Repeat all of the entries, please, keeping each line exact.

(Stored records)
* * * * * * * * *
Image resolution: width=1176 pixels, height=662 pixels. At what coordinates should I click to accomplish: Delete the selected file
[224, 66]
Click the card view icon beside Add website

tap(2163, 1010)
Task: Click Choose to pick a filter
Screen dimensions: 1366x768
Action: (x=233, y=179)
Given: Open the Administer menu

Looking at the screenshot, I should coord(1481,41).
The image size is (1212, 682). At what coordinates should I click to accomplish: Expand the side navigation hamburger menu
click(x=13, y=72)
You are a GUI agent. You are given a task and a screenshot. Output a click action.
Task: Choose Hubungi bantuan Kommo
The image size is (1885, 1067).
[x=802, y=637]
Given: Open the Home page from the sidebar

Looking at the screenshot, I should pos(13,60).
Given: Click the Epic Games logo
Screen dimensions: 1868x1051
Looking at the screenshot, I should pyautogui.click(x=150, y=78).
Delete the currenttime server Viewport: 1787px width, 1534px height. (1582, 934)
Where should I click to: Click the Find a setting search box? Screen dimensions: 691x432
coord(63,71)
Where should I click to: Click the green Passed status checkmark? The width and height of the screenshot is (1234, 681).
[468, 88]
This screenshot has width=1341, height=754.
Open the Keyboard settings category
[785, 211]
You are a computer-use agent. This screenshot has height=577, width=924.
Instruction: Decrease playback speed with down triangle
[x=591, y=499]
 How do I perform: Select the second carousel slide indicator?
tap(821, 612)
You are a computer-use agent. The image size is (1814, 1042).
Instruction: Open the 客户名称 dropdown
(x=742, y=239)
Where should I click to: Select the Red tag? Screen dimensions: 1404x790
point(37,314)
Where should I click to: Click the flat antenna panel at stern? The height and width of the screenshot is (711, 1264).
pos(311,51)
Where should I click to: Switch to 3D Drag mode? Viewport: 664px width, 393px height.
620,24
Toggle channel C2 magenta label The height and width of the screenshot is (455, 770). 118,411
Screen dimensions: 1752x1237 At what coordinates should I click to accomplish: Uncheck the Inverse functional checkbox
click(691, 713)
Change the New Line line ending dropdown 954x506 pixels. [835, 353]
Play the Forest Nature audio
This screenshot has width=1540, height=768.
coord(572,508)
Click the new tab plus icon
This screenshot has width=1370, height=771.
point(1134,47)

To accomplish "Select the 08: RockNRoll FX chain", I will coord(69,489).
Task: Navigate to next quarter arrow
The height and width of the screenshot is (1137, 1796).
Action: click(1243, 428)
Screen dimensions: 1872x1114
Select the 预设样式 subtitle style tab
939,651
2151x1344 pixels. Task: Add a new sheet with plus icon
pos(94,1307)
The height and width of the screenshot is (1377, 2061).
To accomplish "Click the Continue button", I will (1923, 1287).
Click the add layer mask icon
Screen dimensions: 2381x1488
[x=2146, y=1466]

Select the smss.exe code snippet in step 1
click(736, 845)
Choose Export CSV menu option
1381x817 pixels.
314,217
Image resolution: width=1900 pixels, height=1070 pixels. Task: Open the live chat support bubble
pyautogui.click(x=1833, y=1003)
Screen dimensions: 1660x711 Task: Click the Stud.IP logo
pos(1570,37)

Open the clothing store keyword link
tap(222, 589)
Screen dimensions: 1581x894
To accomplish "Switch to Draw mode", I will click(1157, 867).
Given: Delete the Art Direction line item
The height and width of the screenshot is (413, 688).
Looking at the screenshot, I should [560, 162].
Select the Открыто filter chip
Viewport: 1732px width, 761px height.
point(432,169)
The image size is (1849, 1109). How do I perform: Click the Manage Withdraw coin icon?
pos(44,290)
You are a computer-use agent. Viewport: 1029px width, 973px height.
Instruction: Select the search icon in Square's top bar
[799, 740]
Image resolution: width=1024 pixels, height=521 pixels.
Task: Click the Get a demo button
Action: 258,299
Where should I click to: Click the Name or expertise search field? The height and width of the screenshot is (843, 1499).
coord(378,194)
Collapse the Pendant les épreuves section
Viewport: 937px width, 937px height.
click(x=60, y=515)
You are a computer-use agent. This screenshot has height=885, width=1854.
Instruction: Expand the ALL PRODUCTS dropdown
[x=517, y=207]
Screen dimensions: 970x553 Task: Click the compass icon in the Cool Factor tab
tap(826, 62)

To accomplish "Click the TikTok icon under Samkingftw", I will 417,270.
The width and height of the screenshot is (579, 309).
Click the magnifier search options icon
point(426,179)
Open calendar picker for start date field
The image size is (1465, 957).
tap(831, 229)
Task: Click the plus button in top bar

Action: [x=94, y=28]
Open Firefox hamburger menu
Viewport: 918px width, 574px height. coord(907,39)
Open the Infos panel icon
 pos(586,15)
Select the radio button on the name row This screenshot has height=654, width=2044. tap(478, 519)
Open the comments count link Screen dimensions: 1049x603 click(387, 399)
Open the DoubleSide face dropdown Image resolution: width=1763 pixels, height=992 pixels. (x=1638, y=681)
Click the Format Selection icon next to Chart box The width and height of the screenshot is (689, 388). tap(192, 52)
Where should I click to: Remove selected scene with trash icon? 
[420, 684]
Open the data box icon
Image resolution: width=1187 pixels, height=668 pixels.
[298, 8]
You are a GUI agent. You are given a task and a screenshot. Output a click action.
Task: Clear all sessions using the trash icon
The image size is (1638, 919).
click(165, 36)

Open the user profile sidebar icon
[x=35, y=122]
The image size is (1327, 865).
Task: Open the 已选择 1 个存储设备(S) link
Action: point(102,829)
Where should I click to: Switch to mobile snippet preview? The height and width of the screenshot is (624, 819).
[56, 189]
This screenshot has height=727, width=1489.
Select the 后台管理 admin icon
* * * * * * * * *
(Expected answer):
Image resolution: width=1176 pixels, height=662 pixels. At what coordinates should I click to accomplish: Delete the selected file
[224, 66]
Click the card view icon beside Add website

tap(2163, 1010)
Task: Click Choose to pick a filter
Screen dimensions: 1366x768
Action: (x=233, y=179)
Given: Open the Administer menu

Looking at the screenshot, I should coord(1481,41).
The image size is (1212, 682). At what coordinates should I click to accomplish: Expand the side navigation hamburger menu
click(x=13, y=72)
You are a GUI agent. You are given a task and a screenshot. Output a click action.
Task: Choose Hubungi bantuan Kommo
The image size is (1885, 1067).
[x=802, y=637]
Given: Open the Home page from the sidebar

Looking at the screenshot, I should pos(13,60).
Given: Click the Epic Games logo
Screen dimensions: 1868x1051
Looking at the screenshot, I should pyautogui.click(x=150, y=78).
Delete the currenttime server Viewport: 1787px width, 1534px height. (1582, 934)
Where should I click to: Click the Find a setting search box? Screen dimensions: 691x432
coord(63,71)
Where should I click to: Click the green Passed status checkmark? The width and height of the screenshot is (1234, 681).
[468, 88]
This screenshot has width=1341, height=754.
Open the Keyboard settings category
[785, 211]
You are a computer-use agent. This screenshot has height=577, width=924.
Instruction: Decrease playback speed with down triangle
[x=591, y=499]
 How do I perform: Select the second carousel slide indicator?
tap(821, 612)
You are a computer-use agent. The image size is (1814, 1042).
Instruction: Open the 客户名称 dropdown
(x=742, y=239)
Where should I click to: Select the Red tag? Screen dimensions: 1404x790
point(37,314)
Where should I click to: Click the flat antenna panel at stern? The height and width of the screenshot is (711, 1264).
pos(311,51)
Where should I click to: Switch to 3D Drag mode? Viewport: 664px width, 393px height.
620,24
Toggle channel C2 magenta label The height and width of the screenshot is (455, 770). 118,411
Screen dimensions: 1752x1237 At what coordinates should I click to accomplish: Uncheck the Inverse functional checkbox
click(691, 713)
Change the New Line line ending dropdown 954x506 pixels. [835, 353]
Play the Forest Nature audio
This screenshot has width=1540, height=768.
coord(572,508)
Click the new tab plus icon
This screenshot has width=1370, height=771.
point(1134,47)

To accomplish "Select the 08: RockNRoll FX chain", I will coord(69,489).
Task: Navigate to next quarter arrow
The height and width of the screenshot is (1137, 1796).
Action: click(1243, 428)
Screen dimensions: 1872x1114
Select the 预设样式 subtitle style tab
939,651
2151x1344 pixels. Task: Add a new sheet with plus icon
pos(94,1307)
The height and width of the screenshot is (1377, 2061).
To accomplish "Click the Continue button", I will (1923, 1287).
Click the add layer mask icon
Screen dimensions: 2381x1488
[x=2146, y=1466]

Select the smss.exe code snippet in step 1
click(736, 845)
Choose Export CSV menu option
1381x817 pixels.
314,217
Image resolution: width=1900 pixels, height=1070 pixels. Task: Open the live chat support bubble
pyautogui.click(x=1833, y=1003)
Screen dimensions: 1660x711 Task: Click the Stud.IP logo
pos(1570,37)

Open the clothing store keyword link
tap(222, 589)
Screen dimensions: 1581x894
To accomplish "Switch to Draw mode", I will click(1157, 867).
Given: Delete the Art Direction line item
The height and width of the screenshot is (413, 688).
Looking at the screenshot, I should [560, 162].
Select the Открыто filter chip
Viewport: 1732px width, 761px height.
point(432,169)
The image size is (1849, 1109). How do I perform: Click the Manage Withdraw coin icon?
pos(44,290)
You are a computer-use agent. Viewport: 1029px width, 973px height.
Instruction: Select the search icon in Square's top bar
[799, 740]
Image resolution: width=1024 pixels, height=521 pixels.
Task: Click the Get a demo button
Action: 258,299
Where should I click to: Click the Name or expertise search field? The height and width of the screenshot is (843, 1499).
coord(378,194)
Collapse the Pendant les épreuves section
Viewport: 937px width, 937px height.
click(x=60, y=515)
You are a computer-use agent. This screenshot has height=885, width=1854.
Instruction: Expand the ALL PRODUCTS dropdown
[x=517, y=207]
Screen dimensions: 970x553 Task: Click the compass icon in the Cool Factor tab
tap(826, 62)

To accomplish "Click the TikTok icon under Samkingftw", I will 417,270.
The width and height of the screenshot is (579, 309).
Click the magnifier search options icon
point(426,179)
Open calendar picker for start date field
The image size is (1465, 957).
tap(831, 229)
Task: Click the plus button in top bar

Action: [x=94, y=28]
Open Firefox hamburger menu
Viewport: 918px width, 574px height. coord(907,39)
Open the Infos panel icon
 pos(586,15)
Select the radio button on the name row This screenshot has height=654, width=2044. tap(478, 519)
Open the comments count link Screen dimensions: 1049x603 click(387, 399)
Open the DoubleSide face dropdown Image resolution: width=1763 pixels, height=992 pixels. (x=1638, y=681)
Click the Format Selection icon next to Chart box The width and height of the screenshot is (689, 388). tap(192, 52)
Where should I click to: Remove selected scene with trash icon? 
[420, 684]
Open the data box icon
Image resolution: width=1187 pixels, height=668 pixels.
[298, 8]
You are a GUI agent. You are given a task and a screenshot. Output a click action.
Task: Clear all sessions using the trash icon
The image size is (1638, 919).
click(165, 36)

Open the user profile sidebar icon
[x=35, y=122]
The image size is (1327, 865).
Task: Open the 已选择 1 个存储设备(S) link
Action: point(102,829)
Where should I click to: Switch to mobile snippet preview? The height and width of the screenshot is (624, 819).
[56, 189]
This screenshot has height=727, width=1489.
Select the 后台管理 admin icon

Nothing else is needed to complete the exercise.